Merck, la Regione in prima fila
PAVIA. C'è preoccupazione in Regione sul caso della Merck, l'industria farmaceutica di Pavia. L'assessore regionale Gianni Rossoni, che sta seguendo la vicenda pavese oltre a quella dello stabilimento di Lodi, le avrebbe manifestate proprio alla vigilia dell'incontro che si terrà domani con i sindacati al ministero delle Attività produttive.
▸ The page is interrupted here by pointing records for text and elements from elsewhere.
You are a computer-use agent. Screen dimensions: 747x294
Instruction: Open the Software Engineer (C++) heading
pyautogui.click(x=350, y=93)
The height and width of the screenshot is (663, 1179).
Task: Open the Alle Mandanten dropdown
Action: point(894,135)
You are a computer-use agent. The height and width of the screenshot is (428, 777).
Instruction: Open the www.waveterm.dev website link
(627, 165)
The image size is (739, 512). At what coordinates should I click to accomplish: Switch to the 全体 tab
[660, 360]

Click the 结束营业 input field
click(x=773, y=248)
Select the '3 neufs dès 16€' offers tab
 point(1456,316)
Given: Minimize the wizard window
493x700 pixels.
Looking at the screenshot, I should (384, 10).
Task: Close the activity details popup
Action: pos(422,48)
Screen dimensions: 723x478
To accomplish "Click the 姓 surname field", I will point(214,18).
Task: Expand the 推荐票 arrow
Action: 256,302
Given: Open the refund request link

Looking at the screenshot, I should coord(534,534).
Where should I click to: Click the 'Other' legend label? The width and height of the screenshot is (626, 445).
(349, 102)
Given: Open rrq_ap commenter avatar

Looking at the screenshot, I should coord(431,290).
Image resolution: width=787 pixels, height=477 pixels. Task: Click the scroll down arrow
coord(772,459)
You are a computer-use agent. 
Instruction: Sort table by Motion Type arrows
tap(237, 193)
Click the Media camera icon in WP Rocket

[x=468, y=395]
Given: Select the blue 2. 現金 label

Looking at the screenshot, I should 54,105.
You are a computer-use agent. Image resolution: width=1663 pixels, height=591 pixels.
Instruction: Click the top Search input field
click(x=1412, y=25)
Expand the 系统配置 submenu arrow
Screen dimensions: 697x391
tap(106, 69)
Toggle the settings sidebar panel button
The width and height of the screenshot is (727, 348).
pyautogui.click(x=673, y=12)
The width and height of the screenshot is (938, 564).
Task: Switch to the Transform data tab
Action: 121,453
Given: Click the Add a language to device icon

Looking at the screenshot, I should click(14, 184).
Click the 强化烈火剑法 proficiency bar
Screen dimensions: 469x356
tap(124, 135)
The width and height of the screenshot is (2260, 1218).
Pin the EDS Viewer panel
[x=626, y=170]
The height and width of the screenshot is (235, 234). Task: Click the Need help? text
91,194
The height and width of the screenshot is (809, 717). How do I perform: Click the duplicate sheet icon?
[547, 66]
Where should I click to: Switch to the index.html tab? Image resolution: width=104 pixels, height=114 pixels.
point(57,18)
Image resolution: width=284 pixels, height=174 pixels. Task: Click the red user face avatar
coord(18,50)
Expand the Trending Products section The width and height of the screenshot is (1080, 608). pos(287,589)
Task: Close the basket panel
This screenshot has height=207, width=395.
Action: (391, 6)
Cosa vuole fare la multinazionale? Un fatto è certo: si va verso la chiusura definitiva dello stabilimento di Comazzo nel lodigiano. E dalla Cgil di Lodi arrivano ulteriori retroscena. Durante l'incontro con i vertici aziendali, i rappresentanti Merck avrebbero detto che «lo stabiliento di Pavia per ora non si tocca». Su quel «per ora» si giocano molti interrogativi a livello pavese e non. Lodi chiude. Pavia no. Per ora. Almeno altri due anni certi di produzione: questa l'indiscrezione che si raccoglie.
Ma la Merck sta cambiando volto a livello mondiale. La multinazionale farmaceutica, oltre a Comazzo, starebbe spegnendo le realtà produttive di Cacem in Portogallo, di Azcapotzalco e Coyocan in Messico, di Santo Amaro in Brasile.
E si parla di futuro incerto per gli impianti di Miador in Argentina e Miami Lakes in Florida.
Nell'ambito farmaceutico si dice che gli impianti produttivi Merck scenderanno dagli attuali 91 in 77, inclusi 27 per la produzione di prodotti destinati alla cura degli animali.
Non solo. La strategia è ormai delineata. Nei prossimi due anni la Merk agirà per ridurre i centri di ricerca di Montreal in Canada, dio Boxmeer, Schaijk e Oss in Olanda, di Odense in Danimarca, di Waltrop in Germania e di Kendall Square nel Massachussets.
In una nota il chef officer del gruppo Richard Clark avrebbe assicurato che «queste modifiche sono cruciali per la crescita futura dell'azienda».
Tagliare per crescere. Ma a Pavia adesso si teme che l'operazione non sia ancora finita. Qualche risposta potrebbe arrivare domani a Roma, al ministero. Anche a Milano però si resta in attesa di segnali sul mantenimernto dell'occupazione a Pavia. Ovvero il reddito di 270 famiglie. (f. g.)